Read on the Fourth of July 3


Ah, Independence Day: life, liberty, and the pursuit of the written word.  I know I didn’t actually read 233 articles today (one for each year since the Declaration), but I gave it my best shot….

  • “He blanked Joseph Jackson from his life and excised him from his face, but could not forget his father’s exhortation to be ‘a winner, not a loser.‘ ” Where else but The Economist would you expect to find such an pithy, opinionated, and worthwhile obituary of Michael Jackson? No punches pulled here, nor any failure to acknowledge his “real, hard-won achievements.” By putting this together with Bob Herbert in Saturday’s NYT, methinks I am done with Michael for a few months. Or years.
  • “It’s not just the statisticians who wonder whether our heroes achieve records more often than coins. Psychologists, and, increasingly, economists, also puzzle over the seemingly discrete worlds of chance and perception.” In The Triumph of the Random in Friday’s WSJ, Leonard Mlodinow of Caltech reminds us that “Extraordinary events, both good and bad, can happen without extraordinary causes, and so it is best to always remember the other factor that is always present—the factor of chance.” (By, er, chance, a couple of hours later I began reading the typescript of a friend’s next book – which at one point moves the analysis of cause-and-effect from the realms of mathematics and probability into that of neuroscience. Yes, I had time to read more than newspapers and magazines!)
  • “Swedes believe that consensus is the best way to take long-term decisions that all can live with.” Well, that explains a lot about me, I guess, if you go for nature over nurture.  The Economist again, this time in Charlemagne’s column, Those exceptional Swedes. Oh, and elsewhere, the sensible Swedes who run Ikea get props for suspending investment in Russia due to, ahem, the “unpredictable character of administrative procedures” – read graft and corruption. As Charlemagne pseudonymously puts it, “Sweden, in short, is an exceptional place.”
  • Friday at Medill, I had a curriculum meeting in which one of the four participants took part via Skype from Washington, D.C.  Saturday, I returned to the world of Peggy Orenstein, who in March was fretting about Facebook not letting her kids grow up, and now is fretting about Skype screwing up the boundaries she has set for her parents. I dunno. I keep meaning to use Skype on my laptop and even have pre-installed the Skype app on my iPhone, but maybe it’s already time to spend time on something else so I am prepared when Peggy starts fretting about that, too.
  • Hmmm, has Peggy written about YouTube much? Virginia Heffernan has, in her column called “The Medium.” Here she is on Susan Boyle, from the same issue of the NYT Magazine: “Perhaps the upsetting of generalized expectations comes from the deft video editing and the judges’ campy expressions of awe. But the effect must also derive from the music itself, from the wonderfully coercive ‘I Dreamed a Dream.’ ” (Full disclosure: I way preferred Paul Potts singing “Nessun dorma” last year. But you’re not surprised, are you?)
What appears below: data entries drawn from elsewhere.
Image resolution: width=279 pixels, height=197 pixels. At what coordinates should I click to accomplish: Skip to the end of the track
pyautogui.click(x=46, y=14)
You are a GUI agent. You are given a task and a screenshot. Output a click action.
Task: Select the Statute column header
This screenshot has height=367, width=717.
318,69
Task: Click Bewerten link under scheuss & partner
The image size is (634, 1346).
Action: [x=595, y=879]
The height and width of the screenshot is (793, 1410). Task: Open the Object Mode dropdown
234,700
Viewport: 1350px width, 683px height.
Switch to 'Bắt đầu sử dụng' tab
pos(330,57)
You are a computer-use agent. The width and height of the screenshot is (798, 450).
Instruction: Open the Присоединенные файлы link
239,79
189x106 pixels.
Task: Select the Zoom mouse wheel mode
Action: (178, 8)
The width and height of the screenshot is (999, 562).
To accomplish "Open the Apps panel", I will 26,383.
So, how to sum up this glorious Fourth of newsprint, glossy and otherwise? Perhaps by cheerfully acknowledging that, with good light and a comfortable chair, you can indeed avoid incremental Sarah Palin stories, incremental Michael Jackson stories, and incremental fireworks stories.

Just be sure that when you do, you take your responsibility to share the best ones very, very seriously.
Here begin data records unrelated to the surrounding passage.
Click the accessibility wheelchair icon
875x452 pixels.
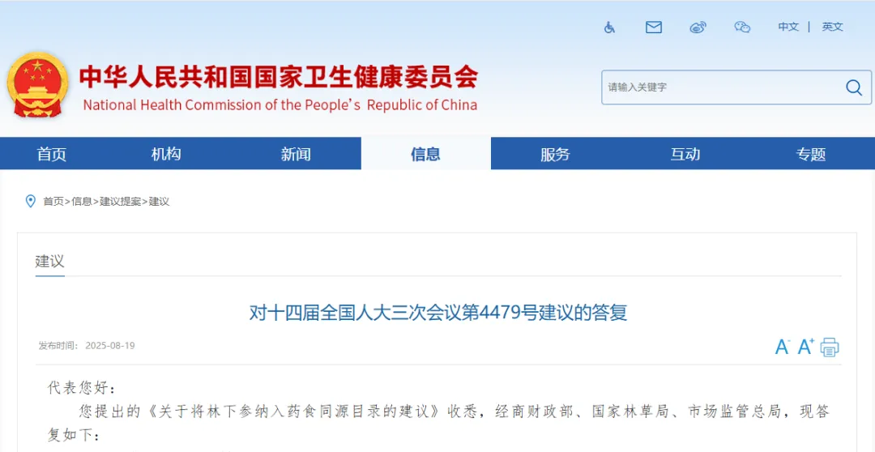(x=609, y=28)
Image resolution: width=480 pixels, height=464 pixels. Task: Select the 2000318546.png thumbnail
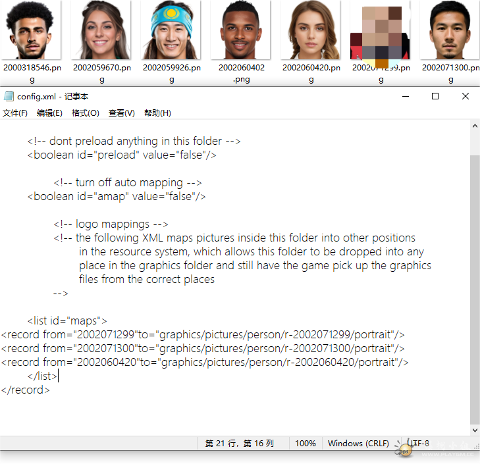coord(30,30)
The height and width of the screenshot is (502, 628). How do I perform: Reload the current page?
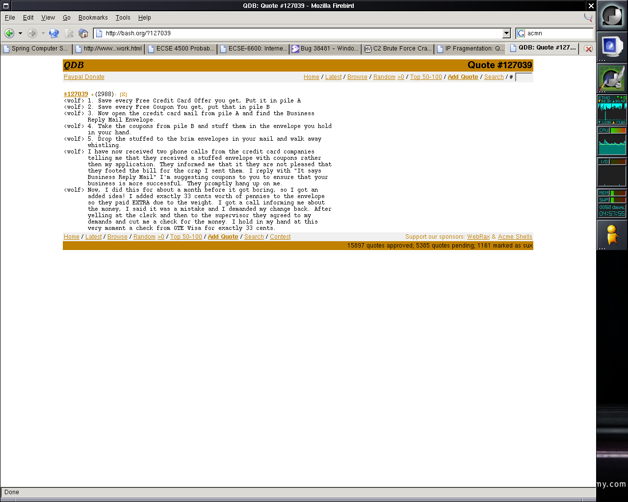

(BTW, I was reading that typescript on my Kindle.  Way fabulous.  But that’s a whole different kind of serendipity.)


About Owen Youngman

Professor Emeritus of Journalism and formerly Knight Chair in Digital Media Strategy, Medill School of Journalism, Northwestern University. Formerly senior vice president/strategy and development and director of interactive media, Chicago Tribune.

3 thoughts on “Read on the Fourth of July

  • John Templon

    The article about Randomness in the WSJ was excellent. It had a very broad scope, but I felt like I actually learned something at the end of it. How people think about randomness and hot and cold “streaks” is really important in sports writing and just in understanding the world.
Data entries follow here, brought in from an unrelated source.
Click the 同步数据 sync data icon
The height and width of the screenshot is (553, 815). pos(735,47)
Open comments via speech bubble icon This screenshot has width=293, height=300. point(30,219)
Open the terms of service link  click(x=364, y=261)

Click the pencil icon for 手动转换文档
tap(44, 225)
  • Owen Youngman Post author

    I can bounce back and forth between Kindle and iPhone for purchased books. Type is plenty big and swiping to move from page to page is easy. iPhone app, however, does not yet support newspapers, magazines, or self-uploaded PDFs…..

  • Sharon Mandell

    I loved this, Owen. And I love my new Kindle too, but I thought you were using your iPhone as the Kindle device. How is that? Is the print actually big enough to read?